◆ Input data:
::::::::

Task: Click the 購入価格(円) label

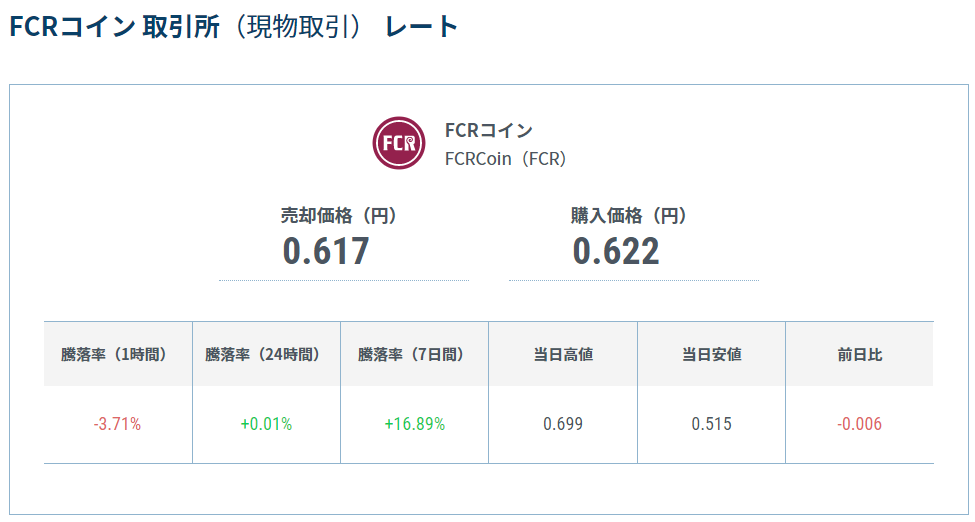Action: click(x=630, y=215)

::::::::

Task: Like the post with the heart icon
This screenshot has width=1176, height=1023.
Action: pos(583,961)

::::::::

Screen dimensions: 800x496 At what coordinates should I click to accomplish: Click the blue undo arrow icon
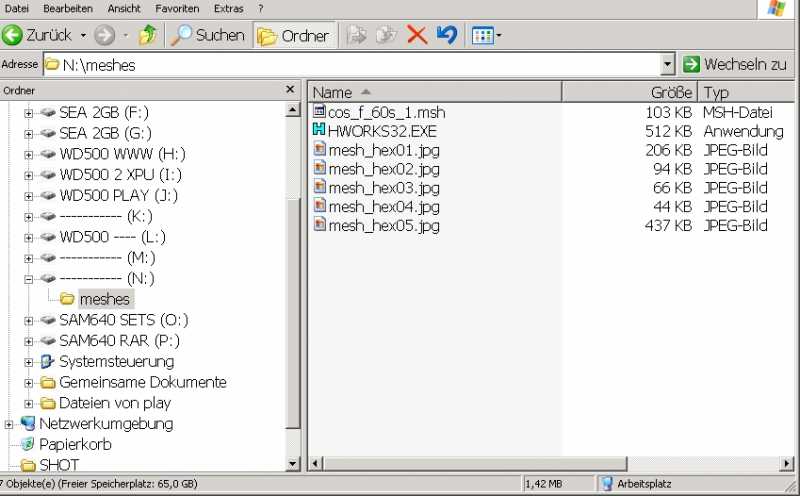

::::::::

◆ Directions:
Your answer is only the number of lines in the listing above that include the string "icon".

◆ Answer for the task:
2